Return every line of the listing that includes the string "each".

[[ INFORMATION open ]]

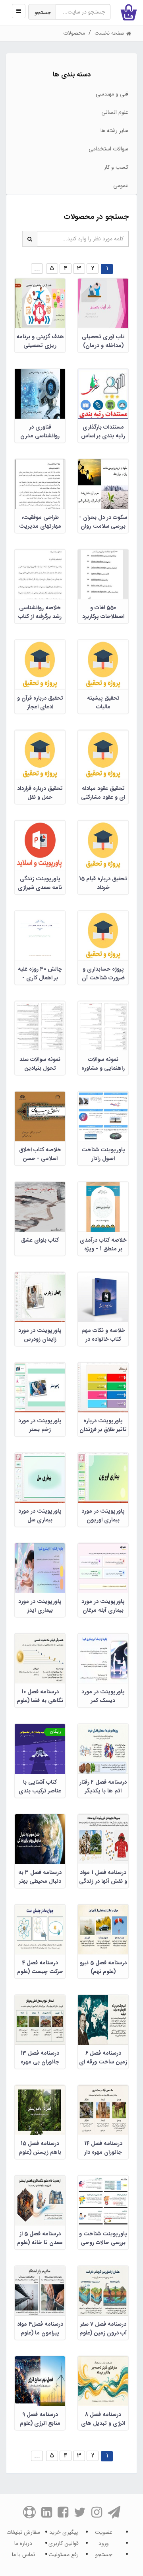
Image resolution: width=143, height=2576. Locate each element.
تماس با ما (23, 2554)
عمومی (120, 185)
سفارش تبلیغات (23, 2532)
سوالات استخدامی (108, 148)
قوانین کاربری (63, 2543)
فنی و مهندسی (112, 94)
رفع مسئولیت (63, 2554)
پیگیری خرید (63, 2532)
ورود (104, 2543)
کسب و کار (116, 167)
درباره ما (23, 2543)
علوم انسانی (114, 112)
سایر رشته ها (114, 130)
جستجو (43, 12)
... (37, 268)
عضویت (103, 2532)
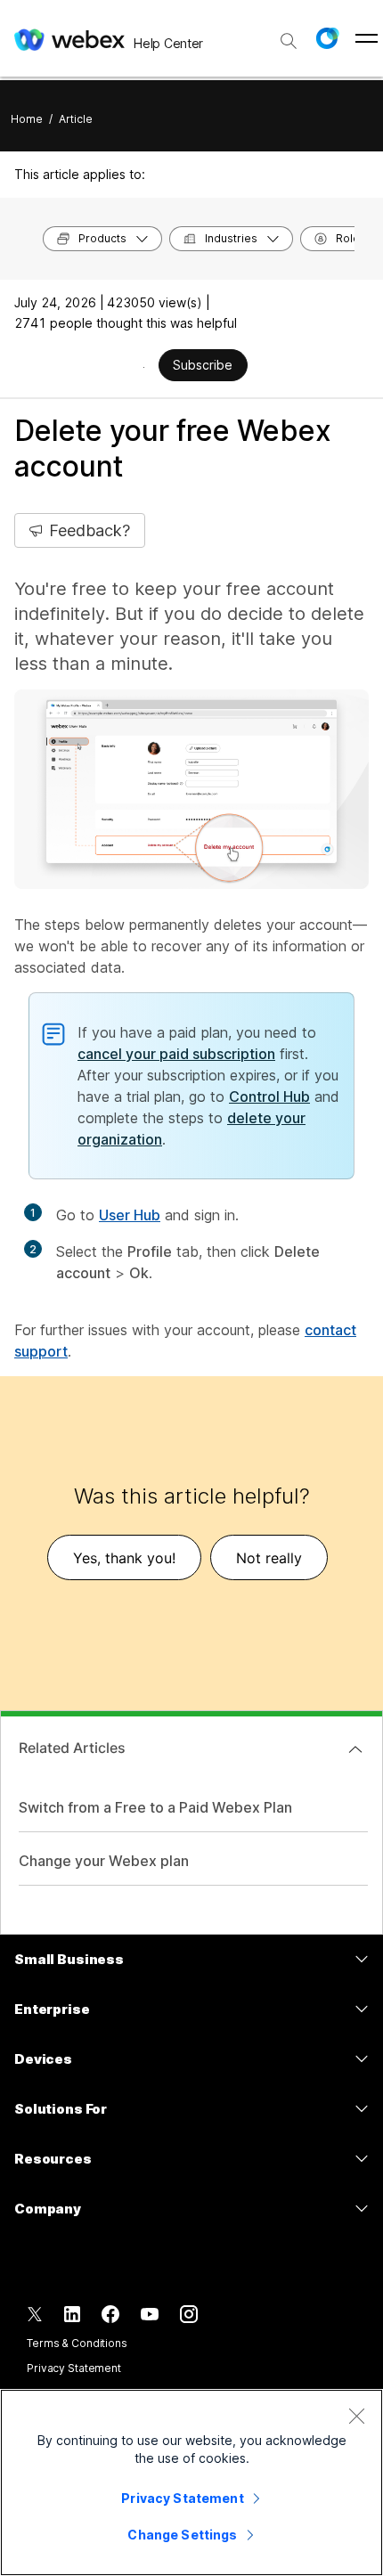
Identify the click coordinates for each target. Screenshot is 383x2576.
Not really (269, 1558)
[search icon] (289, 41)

[[ INFORMATION closed ]]

◆ **RESULT OF THE EXERCISE**
Image resolution: width=143, height=2576. Locate each element.
Identify the click coordinates for each target. Screenshot is 383x2576.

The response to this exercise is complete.